Another contractor also said that sand is short in supply during summer. This, he said was big trouble during the times of slab casting. “Out of no option, we had to pay what truckers asked, at times more than Nu 20,000 for eight cubic meter load,” he said adding that the quality too suffered.
NRDCL’s general manager, Deo Kumar Biswa said that if the requirement is genuine, the inspectors will inspect the site and the company can approve more than the limit.
The CEO added that uninterrupted supply is possible to maintain as long as there is no hoarding and deflection. The new system, he said has been designed to prevent hoarding and to enhance equitable distribution of natural resources. “Under the old system, if we give approval to all the clients based on their demand, the stock would not last even a month,” he said.
Sonam Wangchuk said NRDCL is planning to procure sieving machines to deliver quality sand. But the cost might increase by Nu 22-25 a cubic meter, as it entails investment. However, the customers will be given options on the quality.
“We want to supply as much as possible because it is not only revenue for us but the deposit will be washed away during monsoon,” the CEO said. He said that a stockyard has been planned in Thimphu but land scarcity is an issue.
For, Kezang Dorji, who is constructing a private building in Thimphu, two trips a week is more than enough for a small site like his. “It may not be enough for bigger sites and allocating based on the size is acceptable,” he said.
However, short supply of sand is a problem for him. He said that during such times, labourers, whose work permit is limited, run out of work. The immigration department, he said won’t allow renewal easily and out of desperation, clients like him wont mind paying the truckers Nu 25,000 for a truck load.
Hoarding, he said, is a result of desperate people saving sand for rainy days. “Owners should not be answerable for hoarding, but the company and site inspectors should be,” he said. Another contractor said that NRDCL has been giving approval even after a construction is completed.
One contractor from Paro said that old system gave room for hoarding and deflection.
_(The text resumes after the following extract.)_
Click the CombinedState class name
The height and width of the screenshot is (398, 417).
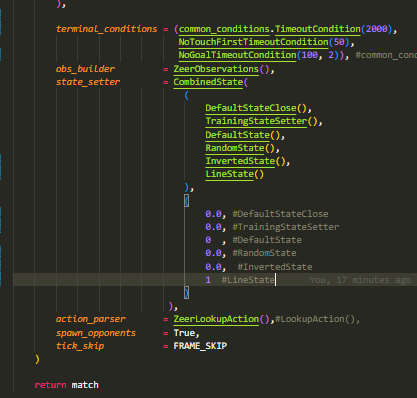(208, 82)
However, he said that under the new system he has to travel every week to Thimphu to get approval.
The chairman of the NRDCL board, Dasho Karma W Penjor said that it is because of these reasons that the new system is being put in place. “It should be done 10 years ago,” he said.
For uninterrupted supply, he said, the NRDCL is exploring other sources, as the deposit in Tshokana, Wangdue, which is one of the major sources, will not be able to meet every demand.
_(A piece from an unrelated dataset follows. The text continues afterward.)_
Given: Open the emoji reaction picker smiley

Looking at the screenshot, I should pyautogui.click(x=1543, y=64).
He said that harvesting sites in Phuentsholing, Gelephu and Waklaytar areas in Tsirang has been identified and preliminary works are on going.
On consumers explaining about the hassles in coming all the way to Thimphu every week to get an approval for sand, the chairman asked the NRDCL management to look into the possibility of issuing permits on a monthly basis.
For instance, for a new construction and depending on the size of the building, he said approvals for first three to four months could be given in one go. But this, he said cannot be done for all as people will seek approval even after completion of the construction and could again lead to hoarding.
The new system, he said will bring about transparency and predictability in sand price. “Unless the government announces major fuel price revision, the transportation cost is not going to change throughout,” he said.
In doing so, he said the NRDCL is taking a risk in ensuring that transportation is available at all times. “Should there be shortage of trucks and changes in rate, the NRDCL will have to bear it,” Dasho Karma W Penjor said.